「本当はリタイアしようと思っていた」

 今回の統合の絵を描いてきたのは上田会長であり、澤田氏の起用についても意向が働いているとみるのが自然だ。統合後の経営体制について質問を受けた上田会長は、のっけから驚きの告白を始めた。自身の進退についてだ。

突然、リタイアしようと思っていたと語りだす上田会長

 「正直言いましてね、私は昨年3月をもって、ファミリーマートの経営からリタイアしようと思っておりました。で、その後、ユニーグループとの統合の話が出て、この件は過去において私が何度かユニーさんにお声がけをした経緯もあって、なぜそれが実現しなかったかという経緯も私が一番分かっています」

 「そういう中で、佐古社長や中山社長による基本合意を受けて、統合作業を進める中で、両氏からも、新しい統合会社の社長は上田がやってくれないかというような話もありました」

 「一方で、私自身もこれまでの経験を生かして、やるべきではないかという気持ちに至りました。ですから(新体制で)私が社長に就くというのは、ついこの2カ月以内に関係者の方々と話をして決めました」

 日経ビジネスが昨年12月に実施した上田会長のインタビュー(「ファミマ上田会長が激白『3位では生き残れない』」)でも、上田会長は「まず僕がリタイアするかどうかを決めないとダメだよね」と語っていた。自身の進退について迷いを重ねながら、最終的には昨年末から今年の年始あたりに決断を下したという。

 年明けには、ファミリーマートの筆頭株主である伊藤忠商事の岡藤正広社長が、社長職を続投する意向を発表した。伊藤忠では過去2代の社長が6年で交代しており、6年目を迎える岡藤社長の去就にも注目が集まっていた。筆頭株主として、ファミリーマートとユニーグループHDの統合を無条件で認めてきたわけではなく、ユニーのGMS事業の先行きなどに懸念を示してきた。そんな岡藤社長の続投が、上田会長の「リタイア断念」にも何らかの影響を及ぼしたのではないか。こうした問いに上田会長は語気を強めた。

 「伊藤忠(社長)の続投と、今回の新統合会社の人事とは、全く関係ありません」。

 今回の統合を自らのリーダーシップで進めてきたという、上田会長の自負がにじむ。

なぜ澤田氏に白羽の矢が?

 新体制で統合を主導した上田会長が、引き続き経営の指揮を執るのは理解できる。だがなぜコンビニ事業の社長に、外から経営者を連れてこなくてはならなかったのだろうか。上田会長はこう説明を続けた。

ファミリーマートの次期社長に就く澤田氏

 「今度の統合では、コンビニエンス部門が1万8000店を超える規模になっていきます。
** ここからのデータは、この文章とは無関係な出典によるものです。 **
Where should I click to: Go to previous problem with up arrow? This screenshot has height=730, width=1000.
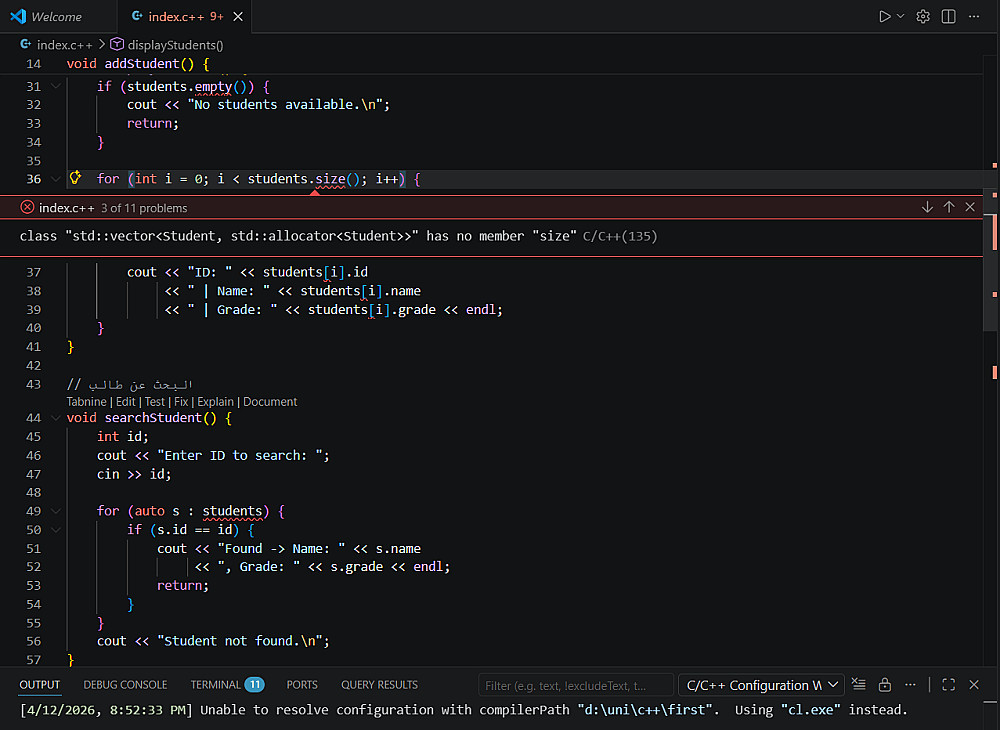[949, 207]
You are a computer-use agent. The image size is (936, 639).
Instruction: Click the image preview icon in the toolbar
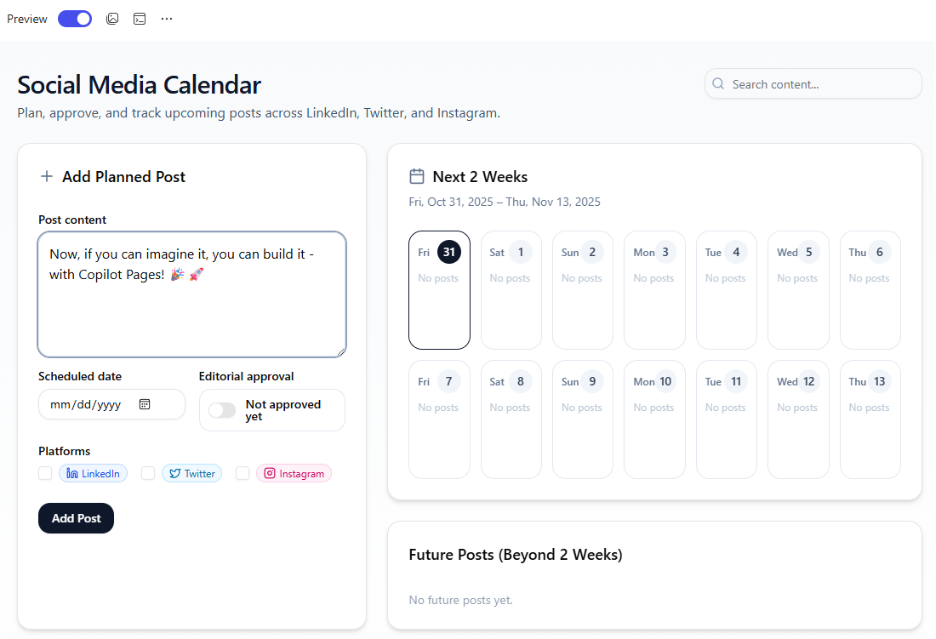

これだけフィールドが広がり、(店舗が)海外にも広がっている中で、(ファミマ現社長の)中山氏がこれを1人でマネジメントするのは相当、エネルギーがいるだろうな、と」

 「ホールディングスの一体経営についても、私を補佐しながら、中山氏にきっちりとやってもらわないといけない。ガバナンスを強化するために1人招聘しようと中山氏と話をしました」

 「中山氏と澤田氏は伊藤忠時代から同期で、その後も交流があった。澤田氏はご存知のように、小売業に造詣が深く、いろいろな会社のマネジメントもやってきています。そこで澤田氏を招聘して、コンビニ事業の社長になってもらおうとなった」

 澤田氏の名前を知る人も多いはずだ。伊藤忠出身の澤田氏は1997年、「ユニクロ」を展開するファーストリテイリングに転じる。その才覚が柳井正会長兼CEOの目に止まり、翌98年には副社長に就任。「フリースブーム」の仕掛け人とされ、柳井会長からは次期社長候補と目されていたようだ。

 ファーストリテイリングを退社後、投資ファンド運営会社キアコンや、リヴァンプなどを立ち上げてきた。アイスクリームのコールド・ストーン・クリーマリー・ジャパンやクリスピー・クリーム・ドーナツ・ジャパン、ロッテリアといった飲食関連で事業の立ち上げや経営支援にも携わってきた。今年に入り、伊藤忠時代の同期の中山現社長から、澤田氏に打診をし、最終的には1月後半に、澤田氏がファミリーマート入りを決めたという。